My girlfriend Jenn and mein guter freund Frank both postulated that the extra hour of sleep, the breakfast, the coffee, and the shower itself probably had more to do with my feeling better than my use of gelatinous, sweet smelling Gatorade, and I might have believed them if not for the events of later that evening:

We had an interesting and fun tourist day, led by mein guter freund Frank in his mini-clown car (appropriate!). That evening, we took a stroll and began our absackers in a St. Pauli bar.
You probably already know this, The Makers of Axe Body Wash: Gelatinous Gatorade Cure, but St.

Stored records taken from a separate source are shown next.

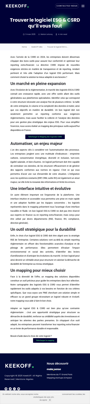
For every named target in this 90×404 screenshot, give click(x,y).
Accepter (43, 400)
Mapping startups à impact (59, 377)
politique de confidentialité (50, 394)
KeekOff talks (37, 47)
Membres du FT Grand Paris (59, 374)
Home (24, 47)
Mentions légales (24, 379)
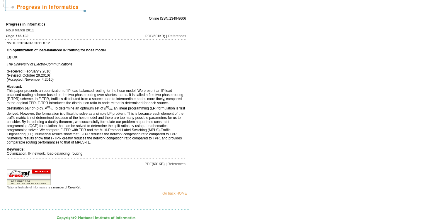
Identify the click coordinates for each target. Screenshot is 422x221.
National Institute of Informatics (27, 187)
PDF (148, 36)
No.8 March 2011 (20, 30)
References (177, 36)
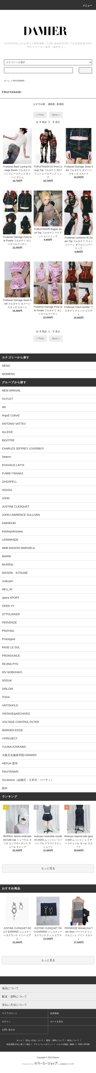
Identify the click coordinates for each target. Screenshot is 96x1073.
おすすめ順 (39, 104)
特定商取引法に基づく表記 (18, 1044)
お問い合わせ (8, 1029)
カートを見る (56, 1021)
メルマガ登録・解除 (65, 1044)
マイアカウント (9, 1013)
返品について (73, 1040)
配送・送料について (55, 1040)
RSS (80, 1044)
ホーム (7, 81)
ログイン (6, 1021)
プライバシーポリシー (43, 1044)
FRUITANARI (18, 81)
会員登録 (54, 1013)
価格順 (51, 104)
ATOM (86, 1044)
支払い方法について (34, 1040)
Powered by (48, 1064)
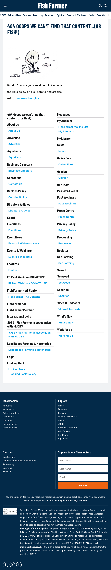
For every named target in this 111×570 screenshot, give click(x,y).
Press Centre (65, 210)
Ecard (11, 217)
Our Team (63, 185)
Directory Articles (18, 204)
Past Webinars (66, 197)
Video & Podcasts (68, 303)
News (60, 145)
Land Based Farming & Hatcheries (29, 343)
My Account (64, 120)
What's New (65, 316)
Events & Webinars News (24, 243)
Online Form (64, 158)
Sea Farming (65, 257)
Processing (64, 237)
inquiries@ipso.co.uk (30, 547)
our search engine (27, 98)
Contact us (14, 178)
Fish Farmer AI (16, 304)
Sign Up (83, 485)
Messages (63, 114)
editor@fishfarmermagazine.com (70, 500)
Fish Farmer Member (20, 310)
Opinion (62, 171)
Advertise (13, 138)
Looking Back (16, 363)
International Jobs (19, 316)
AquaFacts (14, 151)
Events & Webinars (19, 250)
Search (61, 270)
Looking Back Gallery (23, 373)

Pauli is a historic port. Sailors have been docking St. Pauli for centuries!

For some reason, the presence of my girlfriend Jenn seemed to block the following effect, (it must have something to do with her offsetting estrogen), but the one time I walked down the block in this neighborhood on my own, I witnessed the Axe effect in person!

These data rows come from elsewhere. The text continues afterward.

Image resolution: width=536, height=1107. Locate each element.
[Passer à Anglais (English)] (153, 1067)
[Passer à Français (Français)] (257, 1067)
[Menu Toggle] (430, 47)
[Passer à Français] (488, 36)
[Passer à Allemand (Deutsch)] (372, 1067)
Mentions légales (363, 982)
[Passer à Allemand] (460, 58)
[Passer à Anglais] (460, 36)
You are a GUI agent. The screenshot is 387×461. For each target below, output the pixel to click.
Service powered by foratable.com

Sure enough, as soon as I appeared on a block where several pretty young ladies happened to be chatting, they began drifting directly towards me! They ALL wanted to chat, and one even went so far as to proposition me RIGHT THERE ON THE STREET! I did find it slightly odd that every single one of these very pretty and charming ladies (no joke) wore their pony tail in the exact same way, all had puffy, pastel ski jackets, and acid wash jeans. I suppose that just happens to be the St. Pauli style.

My girlfriend Jenn was clearly jealous of the attention I was getting due to the correctly advertised Axe Effect. She went so far as to suggest that the young ladies propositioning me were prostitutes! CAN YOU IMAGINE! She actually said OUT LOUD that she thought that they were simply offering me sex because they expected me to PAY THEM!
I mean, SERIOUSLY! I live blocks from Times Square in New York City! I know what a prostitute looks like! A prostitute that approaches one on the street is a middle-aged woman (if she’s a woman) who looks beat up, used up, and dragged through a sharp pile of trouble. She’s barely understandable over the delirium tremens and has bad teeth, if she has teeth, if she’s a she. Which isn’t to say s/he doesn’t give a great time for your seventeen dollars!

Thanks again The Makers Of Axe Body Wash: Hangover Cure! I’ll be certain to buy your product regularly, if I can get over the instinct to shut down all the electrical power each time I catch a scent.